**WORK TO COMPLETE**:
Give back each entry verbatim.

[Stored entries]
# # # #
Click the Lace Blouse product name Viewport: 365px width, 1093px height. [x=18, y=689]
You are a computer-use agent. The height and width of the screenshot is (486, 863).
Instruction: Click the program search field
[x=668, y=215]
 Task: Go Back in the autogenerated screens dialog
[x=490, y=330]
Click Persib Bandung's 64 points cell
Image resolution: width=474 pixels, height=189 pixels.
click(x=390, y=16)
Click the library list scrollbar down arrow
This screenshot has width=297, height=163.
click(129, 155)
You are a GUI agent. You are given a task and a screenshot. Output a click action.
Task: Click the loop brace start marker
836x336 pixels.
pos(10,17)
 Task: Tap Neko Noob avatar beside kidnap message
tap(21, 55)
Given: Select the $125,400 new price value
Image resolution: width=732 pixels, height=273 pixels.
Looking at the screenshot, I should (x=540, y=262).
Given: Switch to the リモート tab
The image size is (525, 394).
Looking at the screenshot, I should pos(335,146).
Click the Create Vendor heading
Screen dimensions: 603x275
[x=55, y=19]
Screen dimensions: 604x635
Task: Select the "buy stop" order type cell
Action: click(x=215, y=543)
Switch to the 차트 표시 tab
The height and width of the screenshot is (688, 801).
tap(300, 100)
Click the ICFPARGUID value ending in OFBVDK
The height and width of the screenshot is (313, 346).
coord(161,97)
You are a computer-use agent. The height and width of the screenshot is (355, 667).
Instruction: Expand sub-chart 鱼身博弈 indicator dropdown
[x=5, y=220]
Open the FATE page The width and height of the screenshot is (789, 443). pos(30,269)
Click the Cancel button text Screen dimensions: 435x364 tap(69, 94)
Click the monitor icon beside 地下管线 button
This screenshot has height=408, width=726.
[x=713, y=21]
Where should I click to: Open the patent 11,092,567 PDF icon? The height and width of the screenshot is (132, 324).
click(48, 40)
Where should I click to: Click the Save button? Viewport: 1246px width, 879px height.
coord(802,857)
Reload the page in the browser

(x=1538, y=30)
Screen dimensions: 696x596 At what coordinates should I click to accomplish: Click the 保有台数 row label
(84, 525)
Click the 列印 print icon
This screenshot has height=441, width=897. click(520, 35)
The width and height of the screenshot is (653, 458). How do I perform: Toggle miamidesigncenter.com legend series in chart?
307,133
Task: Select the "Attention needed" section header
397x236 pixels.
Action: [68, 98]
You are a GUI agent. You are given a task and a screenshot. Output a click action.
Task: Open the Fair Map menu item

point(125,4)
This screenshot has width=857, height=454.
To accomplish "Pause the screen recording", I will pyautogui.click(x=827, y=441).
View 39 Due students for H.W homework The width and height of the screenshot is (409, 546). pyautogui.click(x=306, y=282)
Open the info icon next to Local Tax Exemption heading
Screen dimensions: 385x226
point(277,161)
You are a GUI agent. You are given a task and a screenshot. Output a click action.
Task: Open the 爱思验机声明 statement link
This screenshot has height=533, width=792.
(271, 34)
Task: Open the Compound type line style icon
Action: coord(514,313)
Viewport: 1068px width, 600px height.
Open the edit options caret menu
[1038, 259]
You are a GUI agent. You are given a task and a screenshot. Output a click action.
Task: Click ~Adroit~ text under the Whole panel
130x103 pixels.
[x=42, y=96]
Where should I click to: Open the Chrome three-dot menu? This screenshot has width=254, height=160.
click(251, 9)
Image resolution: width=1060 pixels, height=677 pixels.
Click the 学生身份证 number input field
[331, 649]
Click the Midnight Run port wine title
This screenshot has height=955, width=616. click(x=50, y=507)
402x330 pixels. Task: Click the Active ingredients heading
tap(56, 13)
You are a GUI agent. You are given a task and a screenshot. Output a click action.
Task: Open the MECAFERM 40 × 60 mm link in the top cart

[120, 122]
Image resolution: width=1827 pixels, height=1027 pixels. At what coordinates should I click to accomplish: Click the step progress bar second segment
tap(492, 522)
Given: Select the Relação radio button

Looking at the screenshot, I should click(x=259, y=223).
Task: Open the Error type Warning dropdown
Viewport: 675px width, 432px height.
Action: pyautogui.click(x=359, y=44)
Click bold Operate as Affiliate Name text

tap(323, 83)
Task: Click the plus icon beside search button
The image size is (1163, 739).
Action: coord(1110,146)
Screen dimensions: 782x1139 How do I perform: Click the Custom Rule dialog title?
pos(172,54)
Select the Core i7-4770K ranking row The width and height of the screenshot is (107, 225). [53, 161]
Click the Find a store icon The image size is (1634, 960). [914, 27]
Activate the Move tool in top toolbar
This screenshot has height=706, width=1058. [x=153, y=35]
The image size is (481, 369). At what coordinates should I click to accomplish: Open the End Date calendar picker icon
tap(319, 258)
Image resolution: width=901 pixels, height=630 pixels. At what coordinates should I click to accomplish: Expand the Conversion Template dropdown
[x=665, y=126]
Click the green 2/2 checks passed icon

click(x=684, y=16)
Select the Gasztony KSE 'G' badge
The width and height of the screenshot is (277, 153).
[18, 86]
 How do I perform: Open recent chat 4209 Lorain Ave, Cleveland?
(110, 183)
# # # #
**SOLUTION TO THIS EXERCISE**:
Click the Lace Blouse product name Viewport: 365px width, 1093px height. [x=18, y=689]
You are a computer-use agent. The height and width of the screenshot is (486, 863).
Instruction: Click the program search field
[x=668, y=215]
 Task: Go Back in the autogenerated screens dialog
[x=490, y=330]
Click Persib Bandung's 64 points cell
Image resolution: width=474 pixels, height=189 pixels.
click(x=390, y=16)
Click the library list scrollbar down arrow
This screenshot has width=297, height=163.
click(129, 155)
You are a GUI agent. You are given a task and a screenshot. Output a click action.
Task: Click the loop brace start marker
836x336 pixels.
pos(10,17)
 Task: Tap Neko Noob avatar beside kidnap message
tap(21, 55)
Given: Select the $125,400 new price value
Image resolution: width=732 pixels, height=273 pixels.
Looking at the screenshot, I should (x=540, y=262).
Given: Switch to the リモート tab
The image size is (525, 394).
Looking at the screenshot, I should pos(335,146).
Click the Create Vendor heading
Screen dimensions: 603x275
[x=55, y=19]
Screen dimensions: 604x635
Task: Select the "buy stop" order type cell
Action: click(x=215, y=543)
Switch to the 차트 표시 tab
The height and width of the screenshot is (688, 801).
tap(300, 100)
Click the ICFPARGUID value ending in OFBVDK
The height and width of the screenshot is (313, 346).
coord(161,97)
You are a computer-use agent. The height and width of the screenshot is (355, 667).
Instruction: Expand sub-chart 鱼身博弈 indicator dropdown
[x=5, y=220]
Open the FATE page The width and height of the screenshot is (789, 443). pos(30,269)
Click the Cancel button text Screen dimensions: 435x364 tap(69, 94)
Click the monitor icon beside 地下管线 button
This screenshot has height=408, width=726.
[x=713, y=21]
Where should I click to: Open the patent 11,092,567 PDF icon? The height and width of the screenshot is (132, 324).
click(48, 40)
Where should I click to: Click the Save button? Viewport: 1246px width, 879px height.
coord(802,857)
Reload the page in the browser

(x=1538, y=30)
Screen dimensions: 696x596 At what coordinates should I click to accomplish: Click the 保有台数 row label
(84, 525)
Click the 列印 print icon
This screenshot has height=441, width=897. click(520, 35)
The width and height of the screenshot is (653, 458). How do I perform: Toggle miamidesigncenter.com legend series in chart?
307,133
Task: Select the "Attention needed" section header
397x236 pixels.
Action: [68, 98]
You are a GUI agent. You are given a task and a screenshot. Output a click action.
Task: Open the Fair Map menu item

point(125,4)
This screenshot has width=857, height=454.
To accomplish "Pause the screen recording", I will pyautogui.click(x=827, y=441).
View 39 Due students for H.W homework The width and height of the screenshot is (409, 546). pyautogui.click(x=306, y=282)
Open the info icon next to Local Tax Exemption heading
Screen dimensions: 385x226
point(277,161)
You are a GUI agent. You are given a task and a screenshot. Output a click action.
Task: Open the 爱思验机声明 statement link
This screenshot has height=533, width=792.
(271, 34)
Task: Open the Compound type line style icon
Action: coord(514,313)
Viewport: 1068px width, 600px height.
Open the edit options caret menu
[1038, 259]
You are a GUI agent. You are given a task and a screenshot. Output a click action.
Task: Click ~Adroit~ text under the Whole panel
130x103 pixels.
[x=42, y=96]
Where should I click to: Open the Chrome three-dot menu? This screenshot has width=254, height=160.
click(251, 9)
Image resolution: width=1060 pixels, height=677 pixels.
Click the 学生身份证 number input field
[331, 649]
Click the Midnight Run port wine title
This screenshot has height=955, width=616. click(x=50, y=507)
402x330 pixels. Task: Click the Active ingredients heading
tap(56, 13)
You are a GUI agent. You are given a task and a screenshot. Output a click action.
Task: Open the MECAFERM 40 × 60 mm link in the top cart

[120, 122]
Image resolution: width=1827 pixels, height=1027 pixels. At what coordinates should I click to accomplish: Click the step progress bar second segment
tap(492, 522)
Given: Select the Relação radio button

Looking at the screenshot, I should click(x=259, y=223).
Task: Open the Error type Warning dropdown
Viewport: 675px width, 432px height.
Action: pyautogui.click(x=359, y=44)
Click bold Operate as Affiliate Name text

tap(323, 83)
Task: Click the plus icon beside search button
The image size is (1163, 739).
Action: coord(1110,146)
Screen dimensions: 782x1139 How do I perform: Click the Custom Rule dialog title?
pos(172,54)
Select the Core i7-4770K ranking row The width and height of the screenshot is (107, 225). [53, 161]
Click the Find a store icon The image size is (1634, 960). [914, 27]
Activate the Move tool in top toolbar
This screenshot has height=706, width=1058. [x=153, y=35]
The image size is (481, 369). At what coordinates should I click to accomplish: Open the End Date calendar picker icon
tap(319, 258)
Image resolution: width=901 pixels, height=630 pixels. At what coordinates should I click to accomplish: Expand the Conversion Template dropdown
[x=665, y=126]
Click the green 2/2 checks passed icon

click(x=684, y=16)
Select the Gasztony KSE 'G' badge
The width and height of the screenshot is (277, 153).
[18, 86]
 How do I perform: Open recent chat 4209 Lorain Ave, Cleveland?
(110, 183)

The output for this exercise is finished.